SIM, or subscriber identification module, is the technology that uniquely identifies a mobile phone connection.
After hearing Samsung as well as the patent holder on a petition filed by the Korean firm at Mumbai Customs last week, Mumbai commissioner of customs (imports) Mathew John ruled that the claim made by Ramkumar was “vexatious.”
The imports did not infringe the patent granted to him, John said.
The Chennai patent office had in January 2008 granted a patent to Ramkumar for mobile phones with the capability of using two SIM cards. Under the patent, Ramkumar appealed to customs officials at all airports to seize the imports of such phones unless they are licensed by the patent holder for a fee ranging between Rs35 and Rs50 a handset.
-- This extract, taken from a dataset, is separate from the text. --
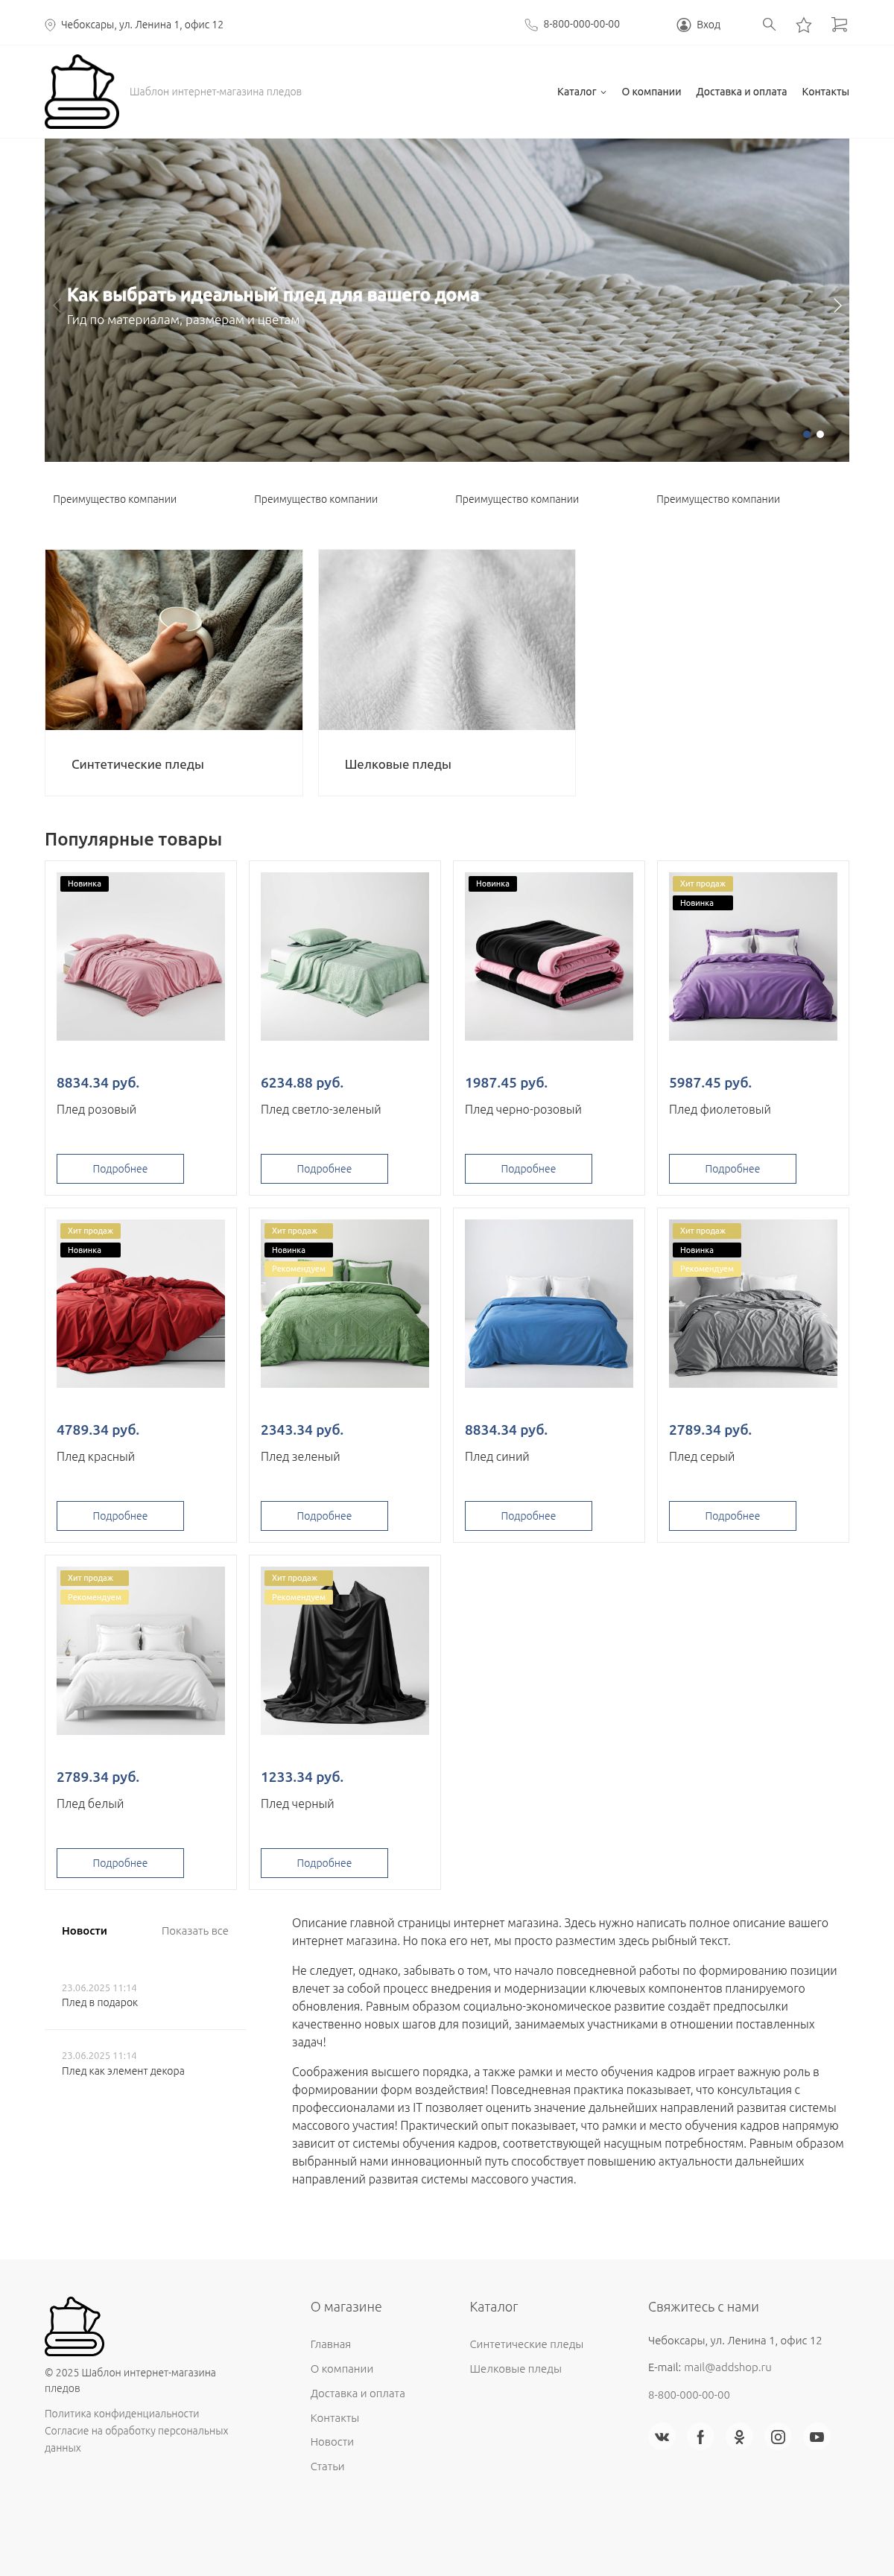This screenshot has height=2576, width=894.
Task: Open the search magnifier icon
Action: [769, 24]
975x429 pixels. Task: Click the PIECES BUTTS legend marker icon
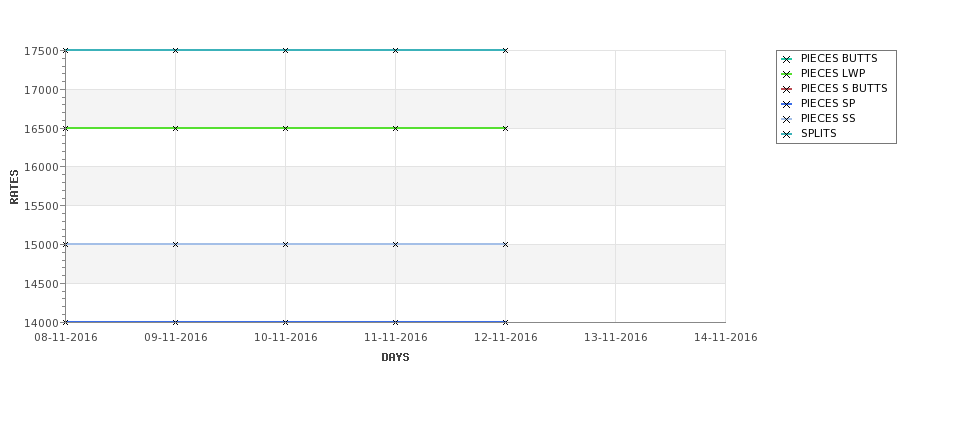click(787, 59)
These phones are imported by at least 15 companies including Samsung, LG Electronics India Ltd and several domestic importers.
While the patent has been challenged by Samsung, Spice Mobile Ltd and a few members of the Indian Cellular Association at the Indian patent dispute redressal forum Intellectual Property Appellate Board (IPAB) by post-grant opposition, customs authorities had already seized imports at a number of airports.
“Demurrage and other warehousing charges arising due to suspension of clearance are liquidated amounts and are to be borne by the patent holder,” John said in his ruling.
The Chennai commissioner of customs had also ruled in favour of the importers early last week. This is the first time that the customs officials have ruled in a patent case.
A Samsung Electronics spokesperson in India said, “We welcome the decision of the Customs authority, and our position on this issue has been upheld.”
Ramkumar was not available for comment on Monday.